Tahu kah kau Ayah? Semalam aku memimpikanmu. Dari seorang pengarang cerita,
aku ingin belajar menceritakannya dengan caraku. Jika ayah bisa membaca, akan
kau temukan kata-kata yang aku ukir setengah mendayu. Maklumlah, Ayah,
teman-temanku itu mahasiswa sastra dan penulis yang sering memenangi sayembara.
Ada Mas Yudi, Mbak Sani, Mbak Indah, Om Efendi, dan Mbak Puitri. Seandainya
ayah sanggup melihat, pasti akan Ayah rasakan bersahajanya tulisan-tulisan
mereka. Bahkan bisa mengenalnya. Dulu mereka sempat mengajari aku merangkai
kata-kata sewaktu yayasan tempat dulu kakek bekerja membuka kelas menulis
gratis.
***
Setelah pemabuk itu dipaksa pulang oleh petugas keamanan kafe, aku sudah
tak tahan lagi untuk rebah di kasur kamar rumah kita. Kelopak mata ini
sepertinya terlalu rekat terpejam. Bayangkan Ayah, baru subuh kami selesai menghibur
orang-orang bingung. Bingung, kemana uang akan dihambur-hamburkan. Bingung
melepas kepenatan, keakutan, dan kekhawatiran. Mereka tidak mau datang ke
psikiater, konseling ke gereja, atau mengajak curhat seorang santri yang masih
muda dan gaul. Mereka lebih memilih suaraku di Kafe Biru, tempat di mana aku
menyanyi di antara asap-asap pekat yang dihisap, dan minuman memabukkan yang disulang,
direguk, lalu dimuntahkan ketika lambung mereka menolak buih-buihnya.

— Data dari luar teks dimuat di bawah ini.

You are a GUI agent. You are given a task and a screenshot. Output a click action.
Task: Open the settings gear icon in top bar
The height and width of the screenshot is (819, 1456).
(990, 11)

Ayah, malam ini tubuhku letih. Seketika itu terpejam, tanpa awalan doa yang
biasa kau ajarkan sejak aku masih kanak-kanak. Ayah, datanglah kepadaku malam
ini. Biar aku terlelap dan bermimpi bersamamu.
***
“Siapa lelaki yang mengantarmu?”
“Teman satu band.”
“Ayah tak percaya.”
“Mengapa Ayah selalu tak percaya?”
“Kau seperti ibumu.”
“Mengapa ayah menyamakanku dengan ibu?”
“Ibumu juga penyanyi. Seperti kamu, pulang terlalu larut malam. Apa saja
yang kalian lakukan?”
Hanya itu mimpiku Ayah. Ingin rasanya aku meneruskannya dan berharap kau
juga memimpikan hal sama. Tapi aku tak sanggup dan tak mungkin. Semoga saja
ritualku membalik bantal setelah terjaga menjadi cara yang manjur untuk
meneruskan mimpi itu. karena dikehidupan nyata, aku tak mungkin menjalani
pertemuan itu. Pertemuan yang menjelaskan serangkaian sebab akibat ayah
membenci ibu.
Ketika aku tak begitu lelah, ketika show
di kafe libur karena disweeping ormas, aku memilih mengingatmu Ayah. Mengingat
ketika kita tiba di Malioboro. Aku tuntun engkau. Kupegang tanganmu yang kurus
sembari menggendong gitar akustik menuju orang-orang yang duduk menikmati
santapan di kaki lima. Aku tuntun pula engkau menerobos jubalan turis yang
hendak membeli cindera mata.
Masih ingatkah Ayah, ada seorang yang iba, lantas memberi kita selembar
uang seratus ribu rupiah? Masih ingatkah Ayah? Saat kita ketinggalan kereta
terakhir dan memilih tidur di Stasiun Tugu, menunggu kereta pertama pagi harinya?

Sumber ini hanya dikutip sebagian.